1994 Mallala ATCC round
- Date: 24–26 June 1994
- Location: Mallala, South Australia
- Venue: Mallala Motor Sport Park
- Weather: Light Rain, Fine

Results

Race 1
- Distance: 21 laps / 54 km
- Pole position: Peter Brock Holden Racing Team / 1:10.730
- Winner: Jim Richards Gibson Motorsport

Race 2
- Distance: 21 laps / 54 km
- Winner: Mark Skaife Gibson Motorsport

Round Results
- First: Mark Skaife; Gibson Motorsport; / 36 pts
- Second: Jim Richards; Gibson Motorsport; / 34 pts
- Third: Alan Jones; Glenn Seton Racing; / 25 pts

= 1994 Mallala ATCC round =

The 1994 Mallala ATCC round was the eighth round of the 1994 Australian Touring Car Championship. It was held on the weekend of 24 to 26 July at Mallala Motor Sport Park in Mallala, South Australia.

== Race results ==

=== Race 1 ===
Neil Crompton got off to a flyer, thanks to the intermediate tires and began pulling away immediately. With the track drying out, Seton began to reel Crompton in, and after a few laps, passed him for the lead. Meanwhile, both the Gibson Motorsport cars were moving up the pack and with the rain starting to come back, the dynamic of the race began to change. Skaife took the lead from Seton, who began to struggle on the slick tires, and Richards followed shortly thereafter. Crompton spun at turn two, ripping the front spoiler off and retired shortly thereafter. Skaife began the final lap in the lead, but would end up losing the race on the last section of the circuit as teammate Richards passed him, taking his first win of the season.

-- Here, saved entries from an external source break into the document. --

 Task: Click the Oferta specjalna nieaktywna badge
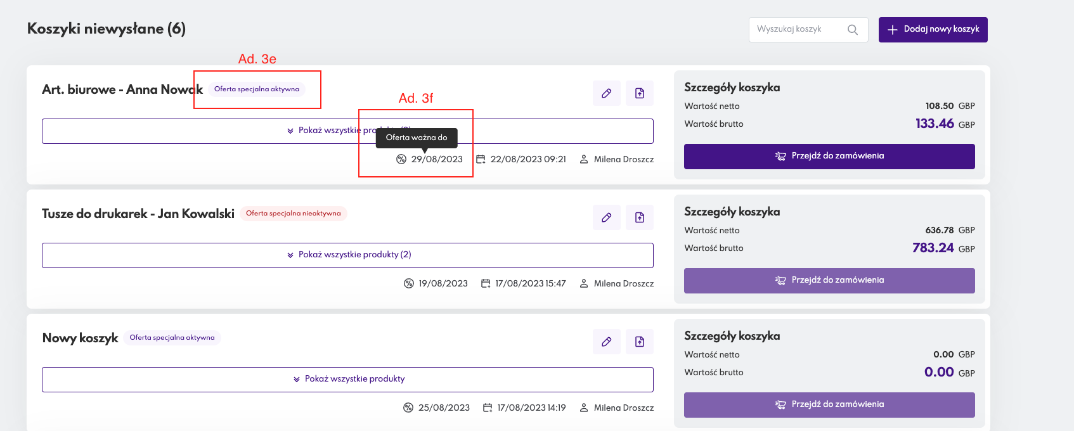coord(293,214)
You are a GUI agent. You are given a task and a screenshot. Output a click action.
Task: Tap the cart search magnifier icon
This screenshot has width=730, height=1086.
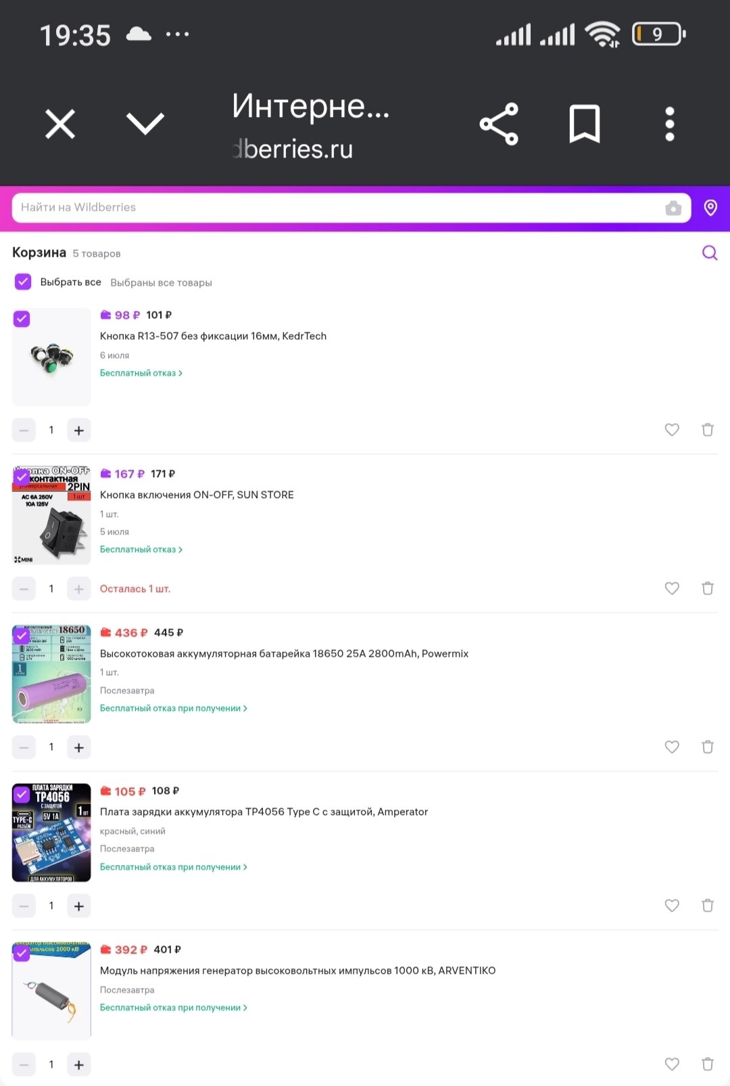click(710, 253)
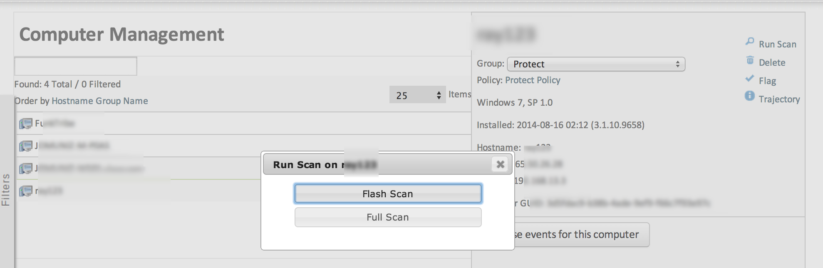Click the Run Scan magnifier icon
823x268 pixels.
pyautogui.click(x=750, y=42)

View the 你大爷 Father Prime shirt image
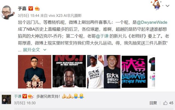pos(138,72)
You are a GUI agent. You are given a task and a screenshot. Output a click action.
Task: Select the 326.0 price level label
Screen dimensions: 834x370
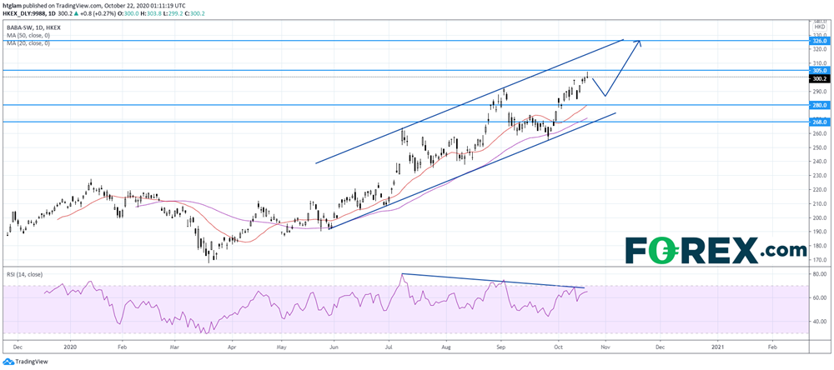[818, 40]
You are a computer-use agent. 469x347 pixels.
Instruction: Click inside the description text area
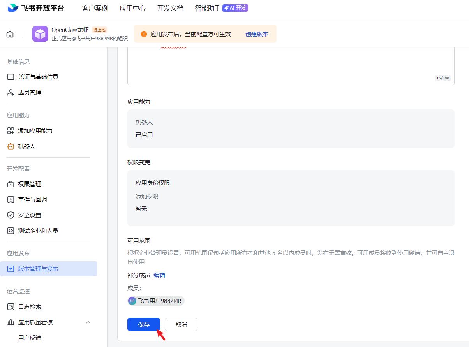click(x=291, y=64)
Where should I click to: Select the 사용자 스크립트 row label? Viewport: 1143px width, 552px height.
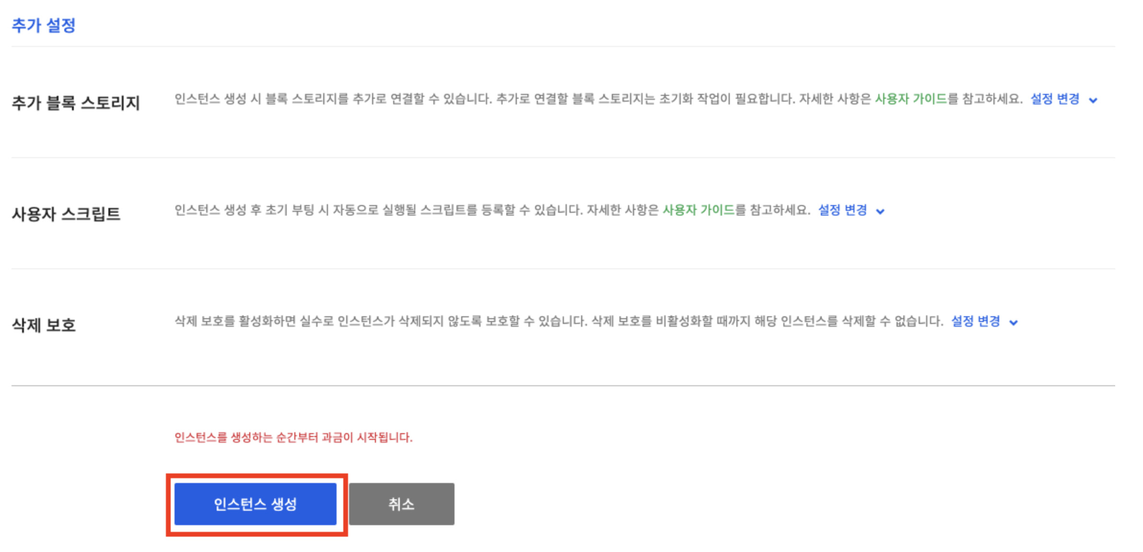[66, 214]
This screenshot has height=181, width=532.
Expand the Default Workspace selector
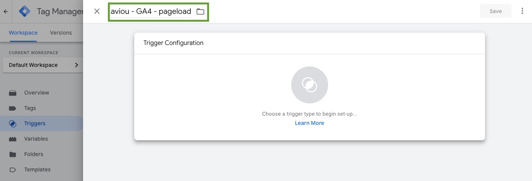tap(43, 65)
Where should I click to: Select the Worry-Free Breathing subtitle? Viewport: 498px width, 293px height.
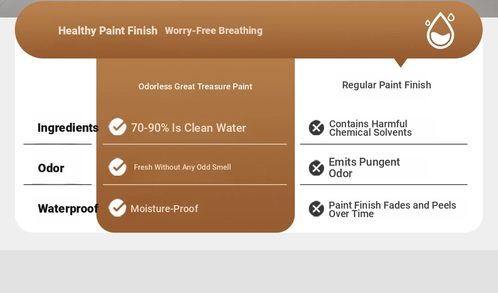point(214,30)
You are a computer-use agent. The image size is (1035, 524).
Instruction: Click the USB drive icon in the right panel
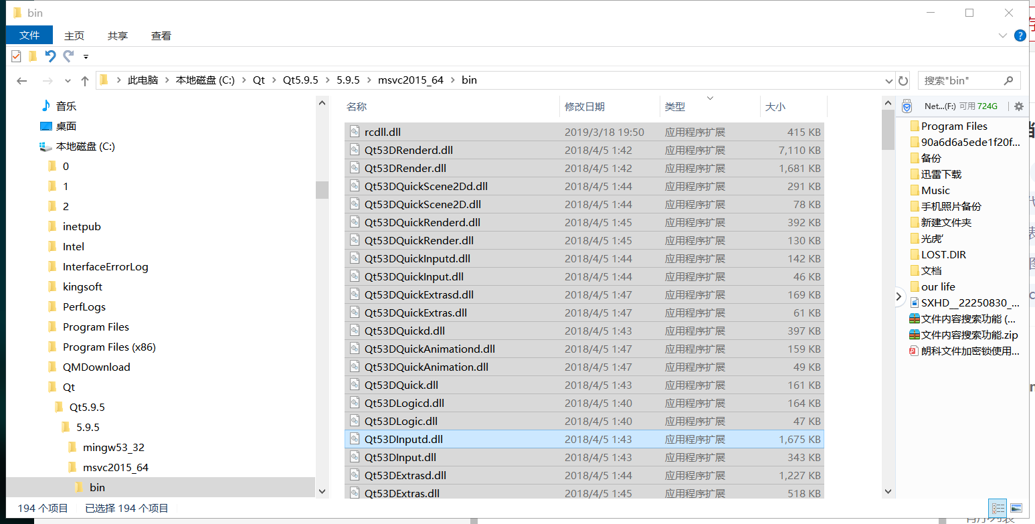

| Pos. | No. | Name | Team | Car | Laps | Grid |
| 1 | 6 | NZL Jim Richards | Gibson Motorsport | Holden VP Commodore | 21 |  |
| 2 | 2 | AUS Mark Skaife | Gibson Motorsport | Holden VP Commodore | 21 |  |
| 3 | 05 | AUS Peter Brock | Holden Racing Team | Holden VP Commodore | 21 | 1 |
| 4 | 1 | AUS Glenn Seton | Glenn Seton Racing | Ford EB Falcon | 21 | 3 |
| 5 | 30 | AUS Alan Jones | Glenn Seton Racing | Ford EB Falcon | 21 | 6 |
| 6 | 015 | AUS Tomas Mezera | Holden Racing Team | Holden VP Commodore | 21 |  |
| 7 | 11 | AUS Larry Perkins | Perkins Engineering | Holden VP Commodore | 21 | 5 |
| 8 | 18 | AUS John Bowe | Dick Johnson Racing | Ford EB Falcon | 21 |  |
| 9 | 23 | AUS Paul Morris | LoGaMo Racing | Holden VP Commodore | 21 |  |
| 10 | 24 | AUS Greg Crick | Pinnacle Motorsport | Holden VP Commodore | 21 |  |
| 11 | 12 | AUS Bob Jones | Ampol Max 3 Racing | Holden VP Commodore |  |  |
| 12 | 4 | AUS Wayne Gardner | Wayne Gardner Racing | Holden VP Commodore |  |  |
| 13 | 26 | AUS Don Watson | Don Watson Racing | Holden VP Commodore |  |  |
| 14 | 25 | AUS Tony Longhurst | LoGaMo Racing | Holden VP Commodore |  | 7 |
| 15 | 3 | AUS Steve Reed | Lansvale Racing Team | Holden VP Commodore |  |  |
| 16 | 14 | AUS Stuart McColl | Stuart McColl Racing | Holden VP Commodore |  |  |
| 17 | 47 | AUS John Trimble | Daily Planet Racing | Holden VP Commodore |  |  |
| Ret | 7 | AUS Neil Crompton | Wayne Gardner Racing | Holden VP Commodore |  | 4 |
| Ret | 17 | AUS Dick Johnson | Dick Johnson Racing | Ford EB Falcon |  |  |
| Ret | 39 | AUS Chris Smerdon | Challenge Motorsport | Holden VP Commodore |  |  |
Sources:

=== Race 2 ===
Skaife led off the line, with Seton in second and Richards in third. Bowe would retire from the race after the rear spoiler became dislodged from the Dick Johnson Racing Falcon. Perkins and Richards were locked in an intense battle for the final podium spot, which ultimately saw Perkins emerging victorious. Tomas Mezera retired from the race following terminal problems with his Commodore. Seton's campaign went up in smoke as his Peter Jackson Falcon caught fire, which effectively gave Skaife a clean run to the line. Skaife was the victor, Perkins in second and Jim Richards in third.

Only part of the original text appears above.